David Miliband was among the many speakers at Hay
UK - CPL supplied their new Roe 3.4mm LED screens and all associated processing and vision control for two major stages at the 2018 Hay Festival of Literature & Arts, the annual 10-day literature event staged in Hay-on-Wye, Powys, Wales.
It was the first time the west-Midlands based visual and technical production specialist had worked on the event, for which they were approached directly by the event organisers and asked to be a video supplier after several recommendations. It was also the first time that the event had gone to LED for video display, having worked with projection festival-wide for several years.

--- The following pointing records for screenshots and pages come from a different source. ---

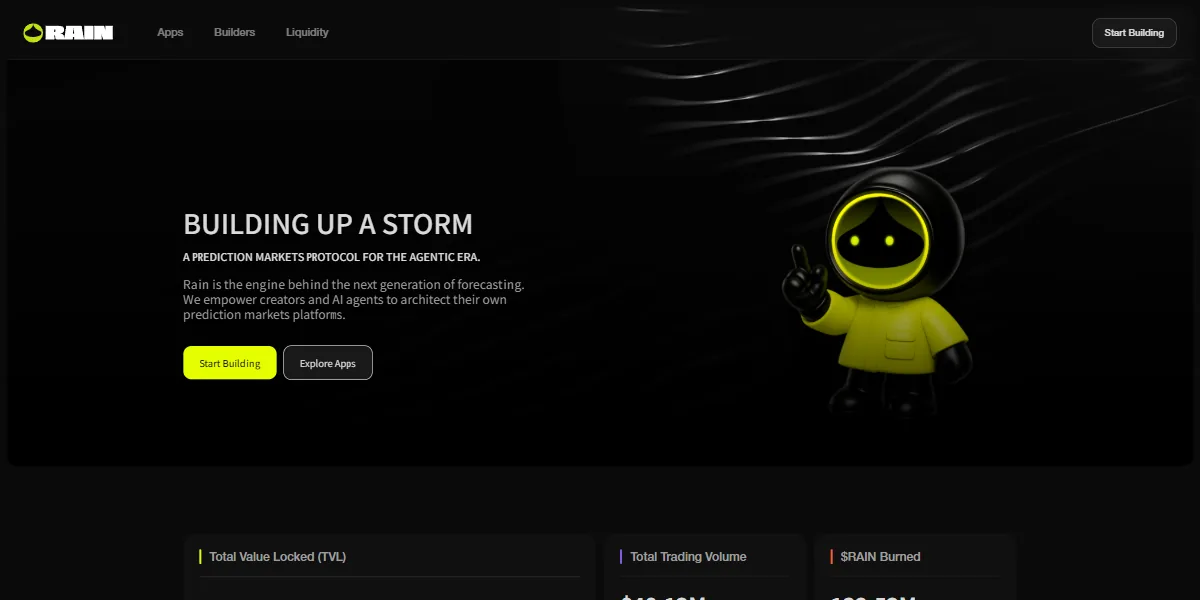Click the yellow Start Building hero button
Screen dimensions: 1200x600
coord(230,363)
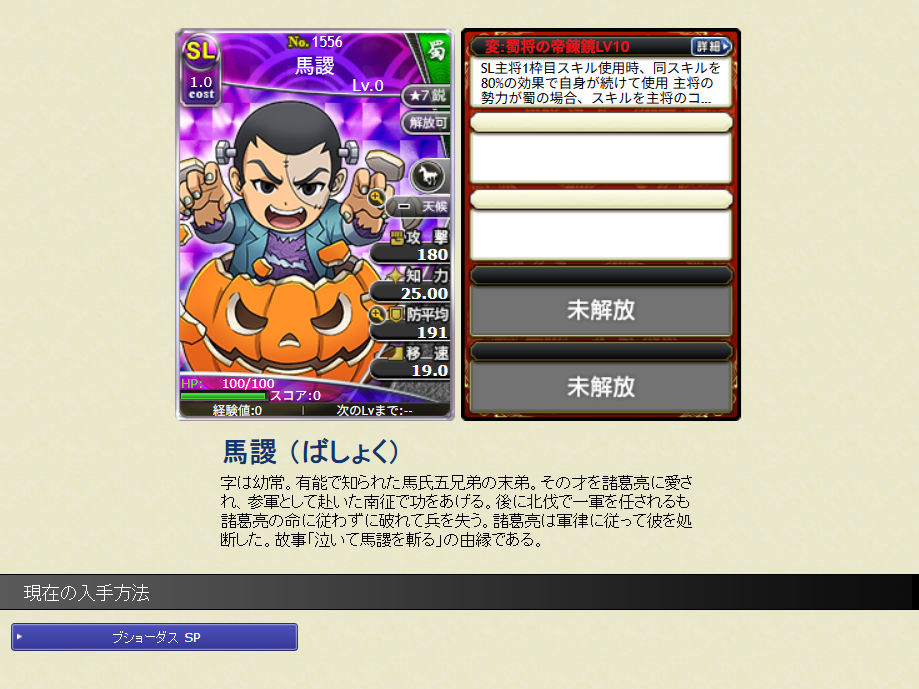Click the 攻撃 attack stat icon
The height and width of the screenshot is (689, 919).
(x=397, y=237)
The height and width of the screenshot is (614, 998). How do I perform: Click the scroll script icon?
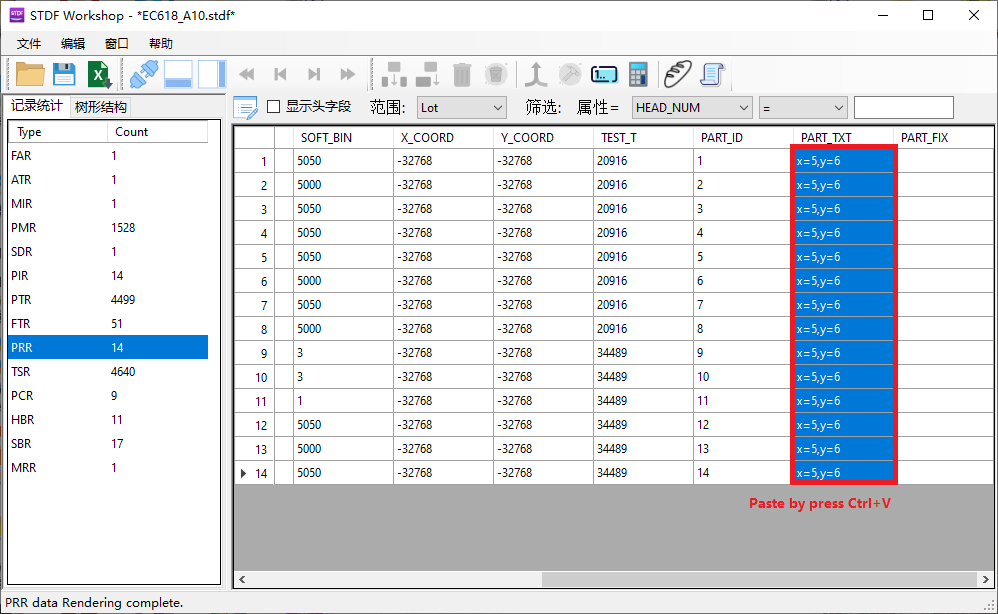click(x=712, y=74)
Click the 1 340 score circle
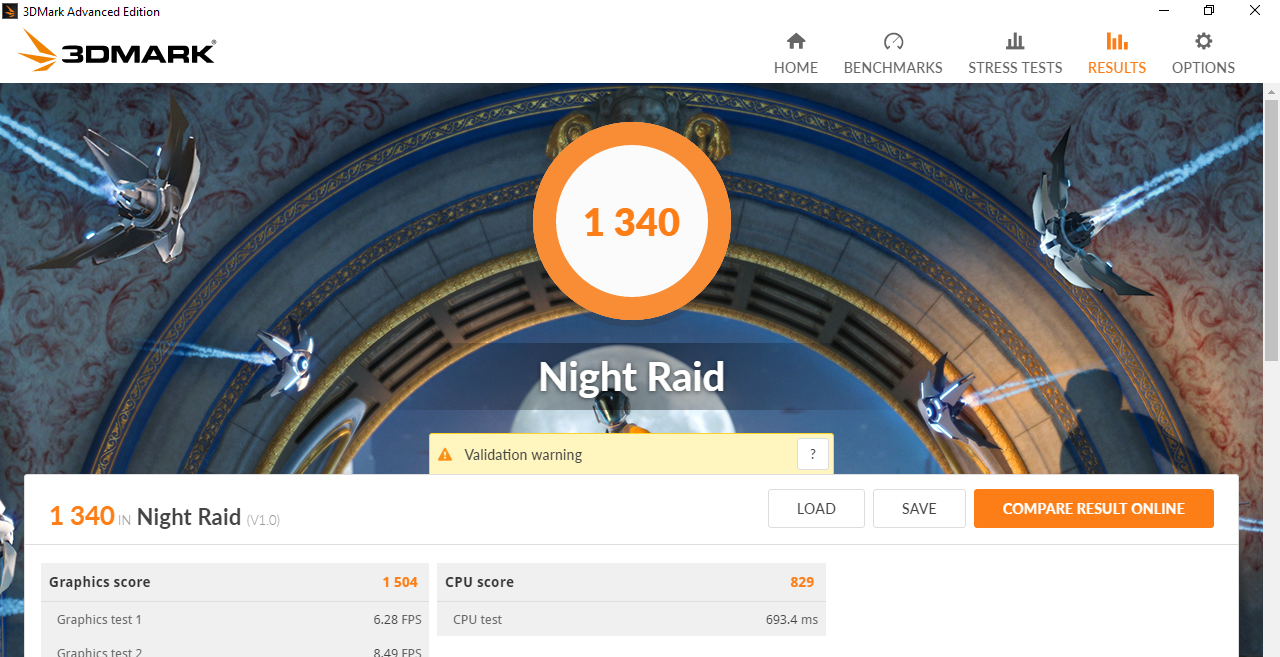The image size is (1280, 657). pos(632,221)
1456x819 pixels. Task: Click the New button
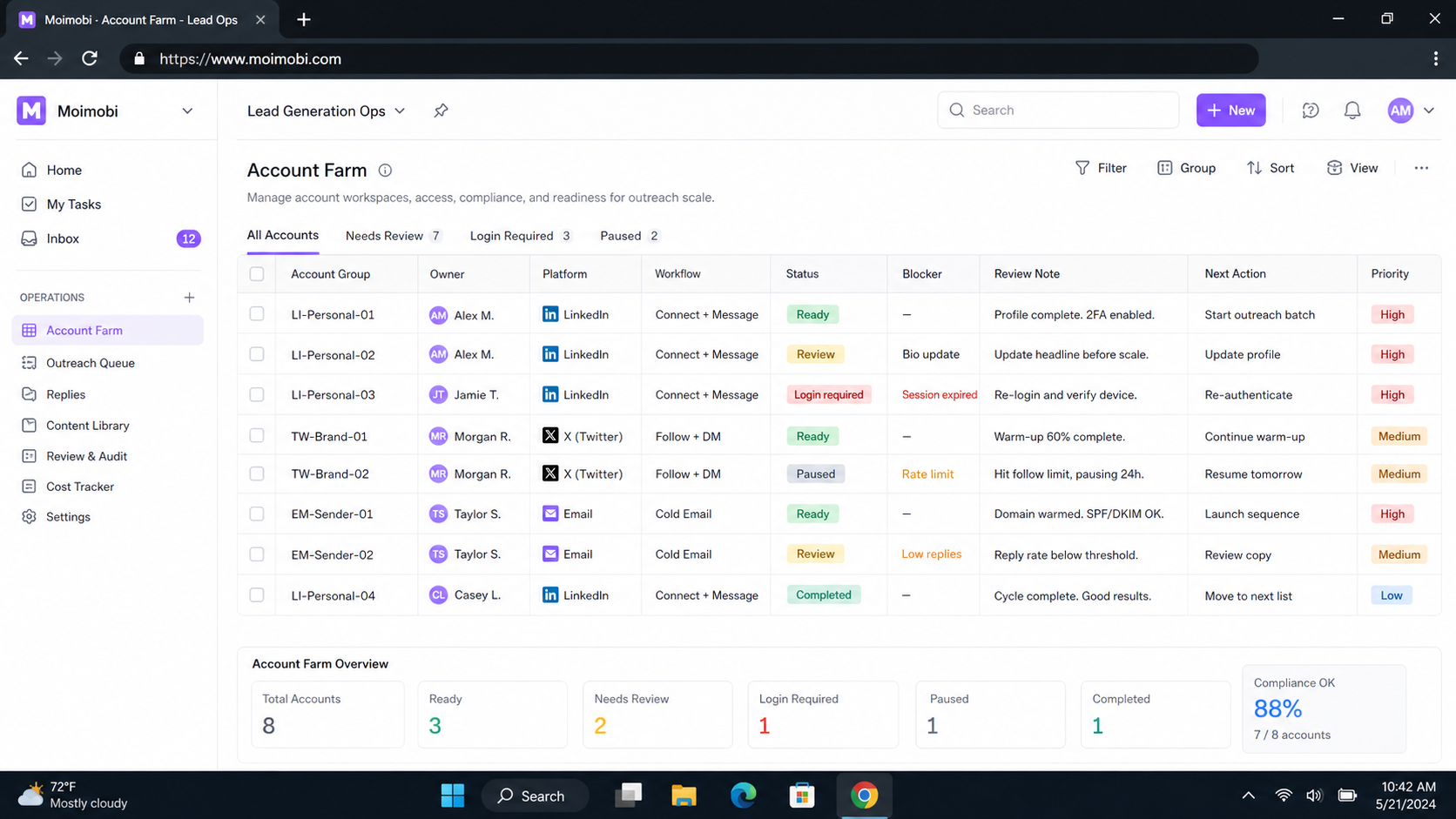click(1230, 111)
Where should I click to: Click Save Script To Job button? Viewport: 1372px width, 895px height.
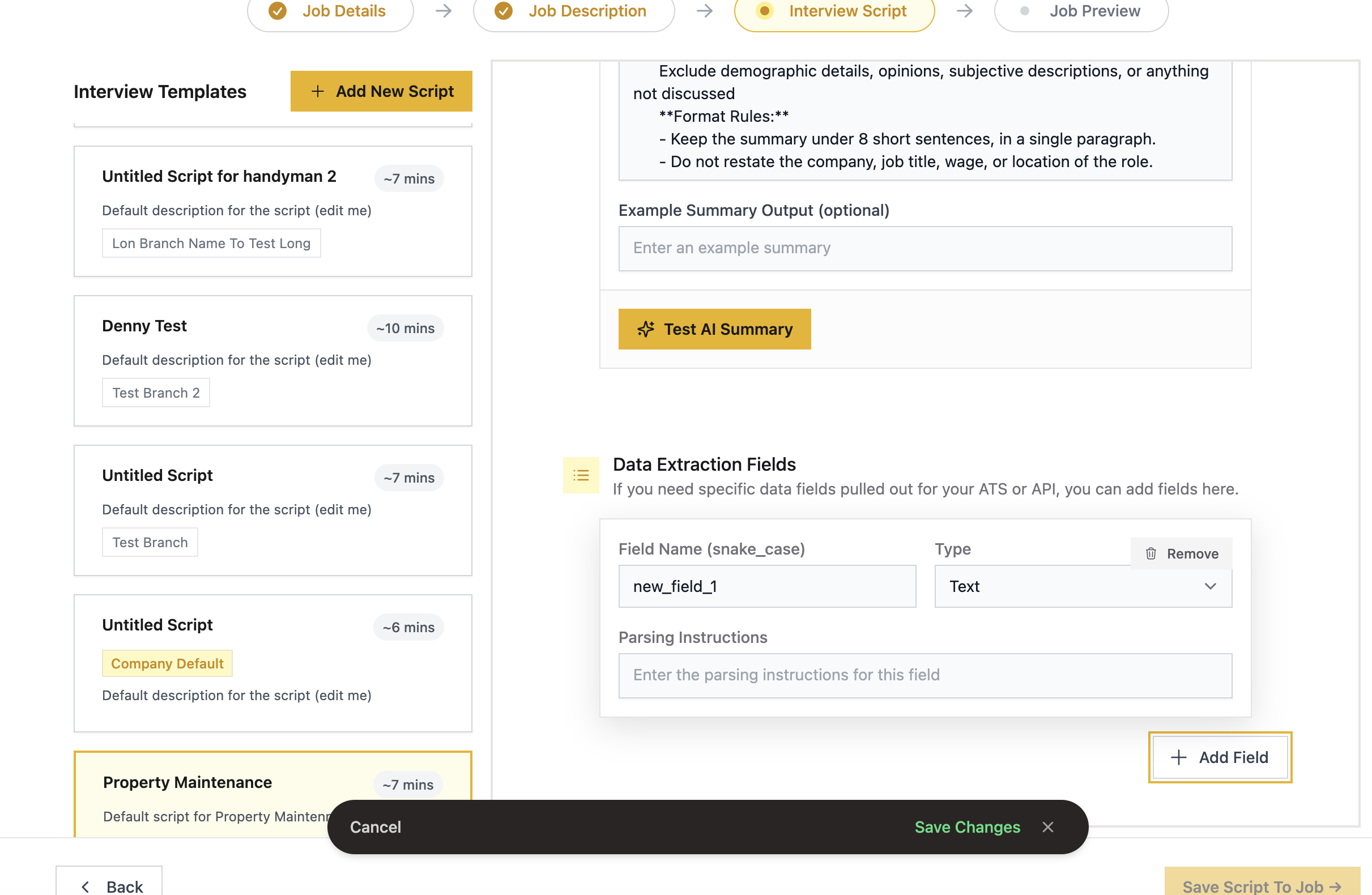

There are eight major live stages - offering over 5000 seats - and CPL was the video supplier for the two largest areas, the 1716 capacity Tata Tent and the Oxfam Moot stage which accommodated 921 people. Both featured an eclectic line-up of events running every day from 8 in the morning to 9.30 each night.
The project was managed for CPL by George Oakey from the office / warehouse end, and on-site by Stuart Dowdell, a regular CPL freelancer and a seasoned Hay Festival video tech having worked on it for the last six years. This meant he was in an excellent position to know exactly what was needed, and was one of those recommending CPL’s products and services.
The Roe 3.4mm HD screen was specified and designed to enable everyone in the rooms to clearly and comfortably be able to see a range of PowerPoint and Keynote presentations, VT playbacks, live camera feeds, pre-show rolls plus sponsor loops and stings as well as information related to the specific event or debate taking place onstage.
Both stages had three screens, a central upstage surface flanked by two side LEDs. In the Tata Tent, the main screen measured 5m wide by 2.5m high, supported by two 2.5 x 1.5m wide side screens. The Oxfam stage featured a 3.5m wide central screen with two slightly smaller satellite screens.
The various video feeds (stage laptops, control laptops, visualizer feeds, OB cameras, etc.) were routed via one of CPL’s Blackmagic SDI matrixes.
The OB trucks - the BBC broadcasts many elements of the festival across multiple channels - could then create their own mix. Presentations on both Tata and Oxfam stages - as hubs of the festival action - were recorded by the BBC, some for immediate and some for later broadcast. The matrix fed a Roland switcher operated by an assistant stage manager in each case, who could control any video feed and route it to any screen.
Two CPL Brompton M2 Processors were used per venue, one handling the main screen and one for the two side screens, and these were also fed programme and aux feeds from the Roland via the matrix.